| What the task requires |
Can you print the lines of the records below word for word, beginning at the line that contains "You are a computer-use agent. Viewport: 1006px" and stopping after the line that contains "point(67,40)"?

Item-finding records
* BEGIN *
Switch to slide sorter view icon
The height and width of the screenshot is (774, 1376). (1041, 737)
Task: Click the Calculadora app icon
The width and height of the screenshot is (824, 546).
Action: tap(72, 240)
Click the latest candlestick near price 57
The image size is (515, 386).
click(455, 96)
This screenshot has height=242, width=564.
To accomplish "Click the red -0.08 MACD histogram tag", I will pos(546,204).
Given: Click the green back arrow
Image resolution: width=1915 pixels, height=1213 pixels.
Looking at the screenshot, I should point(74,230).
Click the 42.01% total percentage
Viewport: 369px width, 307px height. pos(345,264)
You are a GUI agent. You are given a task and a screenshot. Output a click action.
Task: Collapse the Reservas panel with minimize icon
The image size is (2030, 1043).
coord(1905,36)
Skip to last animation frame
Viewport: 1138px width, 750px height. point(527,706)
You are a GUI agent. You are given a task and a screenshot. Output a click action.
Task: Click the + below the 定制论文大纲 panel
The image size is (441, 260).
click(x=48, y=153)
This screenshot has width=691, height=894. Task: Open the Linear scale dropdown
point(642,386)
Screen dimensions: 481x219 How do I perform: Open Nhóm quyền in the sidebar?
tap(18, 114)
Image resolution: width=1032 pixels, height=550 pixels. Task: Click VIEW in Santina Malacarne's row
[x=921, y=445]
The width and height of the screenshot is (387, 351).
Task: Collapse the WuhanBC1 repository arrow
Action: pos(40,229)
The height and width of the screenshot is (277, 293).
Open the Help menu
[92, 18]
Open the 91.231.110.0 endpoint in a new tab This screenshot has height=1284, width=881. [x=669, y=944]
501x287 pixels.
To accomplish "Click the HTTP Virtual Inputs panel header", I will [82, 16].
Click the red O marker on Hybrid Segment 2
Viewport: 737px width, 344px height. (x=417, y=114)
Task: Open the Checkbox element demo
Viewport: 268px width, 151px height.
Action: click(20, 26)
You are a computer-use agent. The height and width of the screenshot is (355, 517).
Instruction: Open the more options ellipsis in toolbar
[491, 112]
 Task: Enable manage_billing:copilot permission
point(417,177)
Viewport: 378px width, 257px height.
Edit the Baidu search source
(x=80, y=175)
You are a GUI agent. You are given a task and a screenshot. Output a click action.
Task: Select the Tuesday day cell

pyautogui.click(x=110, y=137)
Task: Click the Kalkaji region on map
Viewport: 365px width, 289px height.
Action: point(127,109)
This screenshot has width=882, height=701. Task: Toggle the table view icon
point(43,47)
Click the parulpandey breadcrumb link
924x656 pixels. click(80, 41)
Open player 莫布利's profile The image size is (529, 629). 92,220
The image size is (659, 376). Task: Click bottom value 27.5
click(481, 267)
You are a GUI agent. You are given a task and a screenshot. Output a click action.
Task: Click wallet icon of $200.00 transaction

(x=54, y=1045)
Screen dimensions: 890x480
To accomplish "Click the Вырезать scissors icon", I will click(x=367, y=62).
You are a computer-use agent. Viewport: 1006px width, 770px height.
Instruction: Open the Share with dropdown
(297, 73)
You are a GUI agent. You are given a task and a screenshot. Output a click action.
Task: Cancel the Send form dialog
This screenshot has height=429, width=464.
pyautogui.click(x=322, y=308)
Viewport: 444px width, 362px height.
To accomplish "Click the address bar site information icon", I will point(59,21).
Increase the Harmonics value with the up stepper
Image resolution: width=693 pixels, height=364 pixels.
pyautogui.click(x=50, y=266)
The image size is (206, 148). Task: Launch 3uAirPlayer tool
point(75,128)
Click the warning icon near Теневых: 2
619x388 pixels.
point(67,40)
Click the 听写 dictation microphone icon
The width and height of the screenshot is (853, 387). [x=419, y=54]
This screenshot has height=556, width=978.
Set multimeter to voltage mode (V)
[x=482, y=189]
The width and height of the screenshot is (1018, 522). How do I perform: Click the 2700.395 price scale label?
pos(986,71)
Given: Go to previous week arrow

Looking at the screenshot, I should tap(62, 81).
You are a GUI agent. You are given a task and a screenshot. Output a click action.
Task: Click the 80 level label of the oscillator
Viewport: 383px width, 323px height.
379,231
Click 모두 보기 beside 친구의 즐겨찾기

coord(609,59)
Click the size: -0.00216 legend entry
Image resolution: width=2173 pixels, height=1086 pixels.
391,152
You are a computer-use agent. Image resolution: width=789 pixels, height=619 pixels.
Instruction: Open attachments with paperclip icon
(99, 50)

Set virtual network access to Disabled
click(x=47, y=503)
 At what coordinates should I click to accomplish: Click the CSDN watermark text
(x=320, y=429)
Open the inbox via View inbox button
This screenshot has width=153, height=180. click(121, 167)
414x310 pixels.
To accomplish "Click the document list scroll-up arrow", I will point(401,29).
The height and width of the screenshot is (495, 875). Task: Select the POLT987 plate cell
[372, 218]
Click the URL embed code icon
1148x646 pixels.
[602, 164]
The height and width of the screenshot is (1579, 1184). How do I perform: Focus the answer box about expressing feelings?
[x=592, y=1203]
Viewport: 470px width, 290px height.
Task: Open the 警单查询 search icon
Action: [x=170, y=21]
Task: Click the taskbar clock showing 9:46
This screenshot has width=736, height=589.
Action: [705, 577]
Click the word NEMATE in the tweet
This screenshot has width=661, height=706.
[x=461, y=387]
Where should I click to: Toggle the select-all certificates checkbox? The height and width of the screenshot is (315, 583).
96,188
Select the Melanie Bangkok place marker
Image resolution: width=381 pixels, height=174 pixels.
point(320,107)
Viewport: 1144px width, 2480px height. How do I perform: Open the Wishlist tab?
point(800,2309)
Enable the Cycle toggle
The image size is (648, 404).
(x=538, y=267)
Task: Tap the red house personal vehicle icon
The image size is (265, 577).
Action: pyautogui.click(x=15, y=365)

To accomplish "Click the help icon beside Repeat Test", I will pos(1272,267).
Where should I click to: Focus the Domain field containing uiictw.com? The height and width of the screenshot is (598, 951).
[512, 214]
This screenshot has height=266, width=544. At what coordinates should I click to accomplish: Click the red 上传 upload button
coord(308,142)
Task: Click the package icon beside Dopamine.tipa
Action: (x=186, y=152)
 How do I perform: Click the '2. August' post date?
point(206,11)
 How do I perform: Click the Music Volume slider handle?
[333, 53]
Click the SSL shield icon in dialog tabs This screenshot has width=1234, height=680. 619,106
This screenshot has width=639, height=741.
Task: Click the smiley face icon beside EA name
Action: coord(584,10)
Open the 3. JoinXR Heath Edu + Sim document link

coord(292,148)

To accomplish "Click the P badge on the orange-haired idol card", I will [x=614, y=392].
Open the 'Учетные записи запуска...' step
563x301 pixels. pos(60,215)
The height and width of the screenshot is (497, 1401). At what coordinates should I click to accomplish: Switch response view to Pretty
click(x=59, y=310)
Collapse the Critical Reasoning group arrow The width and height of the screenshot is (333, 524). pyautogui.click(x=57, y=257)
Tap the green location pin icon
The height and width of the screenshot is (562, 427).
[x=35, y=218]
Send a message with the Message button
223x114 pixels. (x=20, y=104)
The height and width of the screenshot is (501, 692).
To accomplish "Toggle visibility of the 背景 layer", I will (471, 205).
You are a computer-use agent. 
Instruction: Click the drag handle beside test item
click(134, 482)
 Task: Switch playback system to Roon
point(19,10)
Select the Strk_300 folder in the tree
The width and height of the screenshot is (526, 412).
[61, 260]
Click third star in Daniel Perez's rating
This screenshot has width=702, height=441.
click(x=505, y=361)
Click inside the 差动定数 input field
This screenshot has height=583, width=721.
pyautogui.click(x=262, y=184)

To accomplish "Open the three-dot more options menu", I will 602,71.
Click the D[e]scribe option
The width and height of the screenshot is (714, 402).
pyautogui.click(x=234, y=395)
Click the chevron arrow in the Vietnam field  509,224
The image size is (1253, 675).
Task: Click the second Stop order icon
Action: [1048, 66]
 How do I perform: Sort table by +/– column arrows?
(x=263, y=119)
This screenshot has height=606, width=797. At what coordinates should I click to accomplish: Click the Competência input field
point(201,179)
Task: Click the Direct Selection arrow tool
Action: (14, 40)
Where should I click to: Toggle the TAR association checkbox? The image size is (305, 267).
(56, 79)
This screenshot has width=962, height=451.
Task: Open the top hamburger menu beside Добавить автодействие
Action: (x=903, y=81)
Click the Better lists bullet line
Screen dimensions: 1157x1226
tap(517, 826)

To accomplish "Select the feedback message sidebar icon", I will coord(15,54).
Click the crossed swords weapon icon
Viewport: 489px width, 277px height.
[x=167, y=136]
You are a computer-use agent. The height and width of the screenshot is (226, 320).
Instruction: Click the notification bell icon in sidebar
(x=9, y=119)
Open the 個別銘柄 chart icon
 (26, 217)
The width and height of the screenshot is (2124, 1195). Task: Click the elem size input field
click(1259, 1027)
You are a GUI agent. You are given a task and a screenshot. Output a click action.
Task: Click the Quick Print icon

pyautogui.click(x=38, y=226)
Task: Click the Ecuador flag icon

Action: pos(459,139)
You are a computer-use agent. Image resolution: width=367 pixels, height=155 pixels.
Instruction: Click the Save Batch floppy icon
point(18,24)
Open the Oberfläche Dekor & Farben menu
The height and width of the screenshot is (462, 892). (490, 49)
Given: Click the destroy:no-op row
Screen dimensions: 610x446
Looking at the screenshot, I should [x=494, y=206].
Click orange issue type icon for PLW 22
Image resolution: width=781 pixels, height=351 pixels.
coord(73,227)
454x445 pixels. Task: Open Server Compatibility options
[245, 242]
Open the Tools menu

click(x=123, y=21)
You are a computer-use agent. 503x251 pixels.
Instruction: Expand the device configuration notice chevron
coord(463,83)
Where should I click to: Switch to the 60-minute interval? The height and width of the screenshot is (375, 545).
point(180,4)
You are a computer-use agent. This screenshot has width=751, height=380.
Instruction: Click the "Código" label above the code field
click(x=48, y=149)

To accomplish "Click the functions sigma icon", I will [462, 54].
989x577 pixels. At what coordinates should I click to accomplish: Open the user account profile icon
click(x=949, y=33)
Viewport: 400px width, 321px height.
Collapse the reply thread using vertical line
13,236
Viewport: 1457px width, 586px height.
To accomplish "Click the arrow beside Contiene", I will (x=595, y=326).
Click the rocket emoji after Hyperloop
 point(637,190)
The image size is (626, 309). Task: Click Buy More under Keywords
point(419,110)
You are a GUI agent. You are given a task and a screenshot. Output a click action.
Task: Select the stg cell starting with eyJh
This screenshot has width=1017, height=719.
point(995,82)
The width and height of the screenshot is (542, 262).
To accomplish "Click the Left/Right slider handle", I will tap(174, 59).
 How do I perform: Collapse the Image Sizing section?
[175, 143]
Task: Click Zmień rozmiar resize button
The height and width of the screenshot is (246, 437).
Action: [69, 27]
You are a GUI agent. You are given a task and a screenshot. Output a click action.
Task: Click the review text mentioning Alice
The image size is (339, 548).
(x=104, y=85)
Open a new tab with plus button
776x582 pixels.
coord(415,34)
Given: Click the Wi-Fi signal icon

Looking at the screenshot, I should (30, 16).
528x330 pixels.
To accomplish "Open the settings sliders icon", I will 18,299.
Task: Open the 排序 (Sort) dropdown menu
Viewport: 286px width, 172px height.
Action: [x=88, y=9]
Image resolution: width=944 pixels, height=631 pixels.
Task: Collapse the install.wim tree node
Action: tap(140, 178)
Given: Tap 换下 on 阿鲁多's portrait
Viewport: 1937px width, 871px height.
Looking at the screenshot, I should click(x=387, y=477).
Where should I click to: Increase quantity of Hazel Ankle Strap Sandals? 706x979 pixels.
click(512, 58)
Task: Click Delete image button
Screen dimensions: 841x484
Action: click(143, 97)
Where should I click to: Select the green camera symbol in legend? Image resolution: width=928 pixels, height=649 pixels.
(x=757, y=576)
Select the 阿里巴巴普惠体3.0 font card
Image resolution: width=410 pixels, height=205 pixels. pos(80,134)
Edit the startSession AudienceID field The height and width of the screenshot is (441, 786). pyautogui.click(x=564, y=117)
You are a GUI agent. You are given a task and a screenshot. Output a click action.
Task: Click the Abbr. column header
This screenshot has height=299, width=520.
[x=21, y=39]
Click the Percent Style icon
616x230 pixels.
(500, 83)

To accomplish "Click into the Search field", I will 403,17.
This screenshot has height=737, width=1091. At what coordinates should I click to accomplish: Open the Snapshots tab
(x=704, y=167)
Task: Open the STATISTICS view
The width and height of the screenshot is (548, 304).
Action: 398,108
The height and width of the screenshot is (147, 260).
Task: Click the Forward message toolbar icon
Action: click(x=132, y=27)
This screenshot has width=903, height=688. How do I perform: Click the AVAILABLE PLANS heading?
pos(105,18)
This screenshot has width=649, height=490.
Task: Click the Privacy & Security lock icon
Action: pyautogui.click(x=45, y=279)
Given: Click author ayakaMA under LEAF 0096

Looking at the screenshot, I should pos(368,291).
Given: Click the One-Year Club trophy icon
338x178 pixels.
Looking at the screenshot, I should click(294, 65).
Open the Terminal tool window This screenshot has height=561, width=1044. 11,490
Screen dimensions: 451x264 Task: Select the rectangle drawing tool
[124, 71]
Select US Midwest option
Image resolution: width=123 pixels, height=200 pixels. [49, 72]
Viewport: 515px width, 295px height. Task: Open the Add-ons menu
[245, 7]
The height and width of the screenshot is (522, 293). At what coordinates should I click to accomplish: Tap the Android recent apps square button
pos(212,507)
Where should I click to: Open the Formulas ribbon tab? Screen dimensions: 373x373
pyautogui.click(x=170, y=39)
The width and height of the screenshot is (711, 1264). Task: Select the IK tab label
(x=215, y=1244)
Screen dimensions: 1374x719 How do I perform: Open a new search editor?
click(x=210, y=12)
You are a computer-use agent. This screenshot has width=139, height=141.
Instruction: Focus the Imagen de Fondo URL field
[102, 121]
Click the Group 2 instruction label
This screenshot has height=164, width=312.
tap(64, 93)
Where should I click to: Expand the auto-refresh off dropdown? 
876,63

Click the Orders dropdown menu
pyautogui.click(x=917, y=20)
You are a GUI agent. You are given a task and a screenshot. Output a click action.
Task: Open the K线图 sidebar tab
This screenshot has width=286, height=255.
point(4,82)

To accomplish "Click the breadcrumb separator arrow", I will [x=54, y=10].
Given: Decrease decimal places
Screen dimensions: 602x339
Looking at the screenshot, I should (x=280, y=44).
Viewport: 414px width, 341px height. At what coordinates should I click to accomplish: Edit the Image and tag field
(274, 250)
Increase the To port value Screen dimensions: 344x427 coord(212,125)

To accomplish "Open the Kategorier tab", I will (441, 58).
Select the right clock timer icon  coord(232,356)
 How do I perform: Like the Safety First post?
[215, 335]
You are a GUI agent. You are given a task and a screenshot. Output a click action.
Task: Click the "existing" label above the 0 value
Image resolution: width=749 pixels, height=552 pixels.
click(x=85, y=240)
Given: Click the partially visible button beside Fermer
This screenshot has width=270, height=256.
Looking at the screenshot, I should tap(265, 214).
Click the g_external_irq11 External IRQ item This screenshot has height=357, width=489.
* END *
| Result of this task |
You are a computer-use agent. Viewport: 1006px width, 770px height.
Instruction: Open the Share with dropdown
(297, 73)
You are a GUI agent. You are given a task and a screenshot. Output a click action.
Task: Cancel the Send form dialog
This screenshot has height=429, width=464.
pyautogui.click(x=322, y=308)
Viewport: 444px width, 362px height.
To accomplish "Click the address bar site information icon", I will point(59,21).
Increase the Harmonics value with the up stepper
Image resolution: width=693 pixels, height=364 pixels.
pyautogui.click(x=50, y=266)
The image size is (206, 148). Task: Launch 3uAirPlayer tool
point(75,128)
Click the warning icon near Теневых: 2
619x388 pixels.
point(67,40)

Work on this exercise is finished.